JNM: Imaged-based dosimetry may be optimal for delivering radiolabeled antibodies
Bone Marrow Dosimetry Using 124I-PET - 37.58 Kb
Representative slice showing positioning of each ROI. ROI 1 (red) is contour over LV for determining partial volume effect correction; ROI 2 (blue) is internal to LV for determining average red marrow activity concentration. Source: J Nucl Med April 1, 2012 (online)
Time-independent proportionality between red marrow and plasma activity concentration may be too simplistic. Individualized imaged-based dosimetry is probably required for the optimal therapeutic delivery of radiolabeled antibodies, which does not compromise red marrow and may allow, for some patients, a substantial increase in administered activity and thus tumor dose, based on a study in the April issue in the Journal of Nuclear Medicine.

“The goal in radioimmunotherapy is to maximize the absorbed dose to target volumes while ensuring that delivery to vulnerable normal organs is within acceptable limits,” according to the study authors. “Typically, for radioimmunotherapy the dose-limiting organ is the red marrow (i.e., the blood-forming cells of the bone marrow).”

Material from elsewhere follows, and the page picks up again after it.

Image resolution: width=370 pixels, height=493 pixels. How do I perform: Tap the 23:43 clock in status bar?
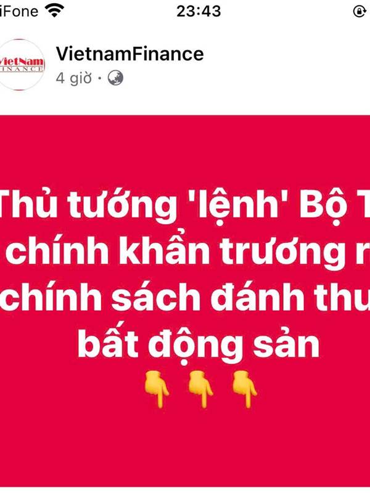(199, 11)
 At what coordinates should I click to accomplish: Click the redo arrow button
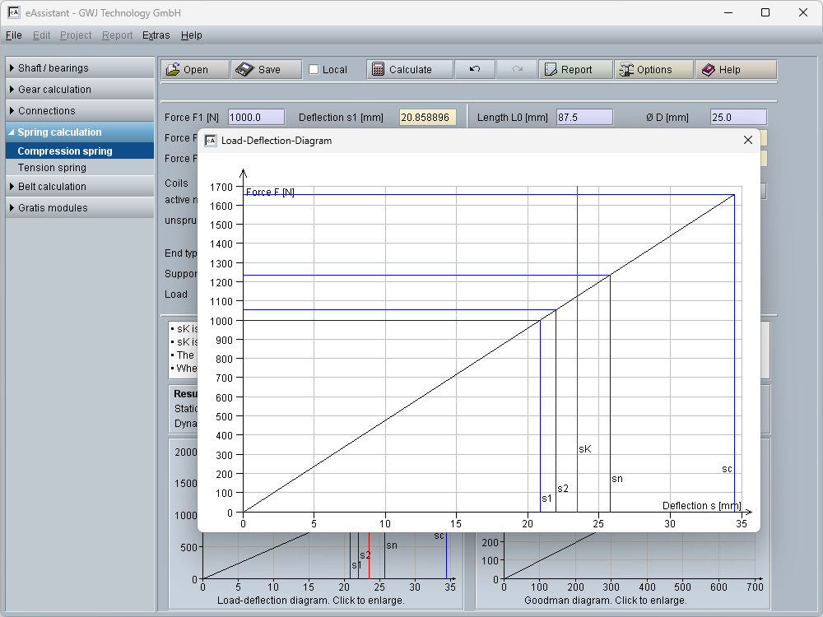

In this study, Jazmin Schwartz, PhD, of the department of medical physics at Memorial Sloan-Kettering Cancer Center in New York City, and colleagues estimated red marrow activity concentration and the self-dose component of absorbed radiation dose to red marrow based on PET/CT of two different 124I-labeled antibodies (cG250 and huA33) and compared the results with plasma activity concentration and plasma-based dose estimates.

The researchers imaged two groups of patients injected with 124I-labeled monoclonal antibodies (11 patients with renal cancer receiving 124I-cG250 and five patients with colorectal cancer receiving 124I- huA33) with PET or PET/CT on two or three occasions after infusion. Regions of interest (ROI) were drawn over several lumbar vertebrae, and red marrow activity concentration was quantified. Plasma activity concentration was quantified using multiple patient blood samples.

They also calculated red marrow-to-plasma activity concentration ratio (RMPR) at the times of imaging. The self-dose component of the absorbed radiation dose to the red marrow was estimated from the images, from the plasma measurements and using a combination of both sets of measurements.

Schwartz et al observed RMPR increased with time for both groups of patients. Mean time-dependent RMPR (RMPR(t)) for the cG250 group increased from 0.13 immediately after infusion to 0.23 at approximately six days after infusion. For the huA33 group, mean RMPR(t) was 0.10 immediately after infusion, 0.13 approximately two days after infusion and 0.20 approximately seven days after infusion.

Plasma-based estimates of red marrow self-dose tended to be greater than image-based values by, on average, 11 percent and 47 percent for cG250 and huA33, respectively, but by as much as -73 percent to 62 percent for individual patients, the researchers reported. The hybrid method combining RMPR(t) and plasma activity concentration provided a closer match to the image-based dose estimates (average discrepancies, -2 percent and 18 percent for cG250 and huA33, respectively).

“The data presented in this paper indicate that plasma-based dosimetry can produce discrepancies of as much as -74 percent to 62 percent in individual patients for red marrow self-dose due to 124I-labeled antibodies, in comparison with PET image–based dosimetry,” concluded the study authors. “Projected differences for other radionuclides between plasma- and appropriate image-based dose estimates would depend on additional factors, including physical half-life and photon yield, but are likely to be of the same order.”

They also wrote that the implication is that individualized imaged-based dosimetry would be optimal for therapeutic delivery of radiolabeled antibodies, both in terms of maximizing radiation dose to target tissues and in terms of remaining within the tolerance of red marrow.

This work was supported by a grant from the National Institutes of Health and by the Ludwig Center for Cancer Immunology at Sloan-Kettering Institute.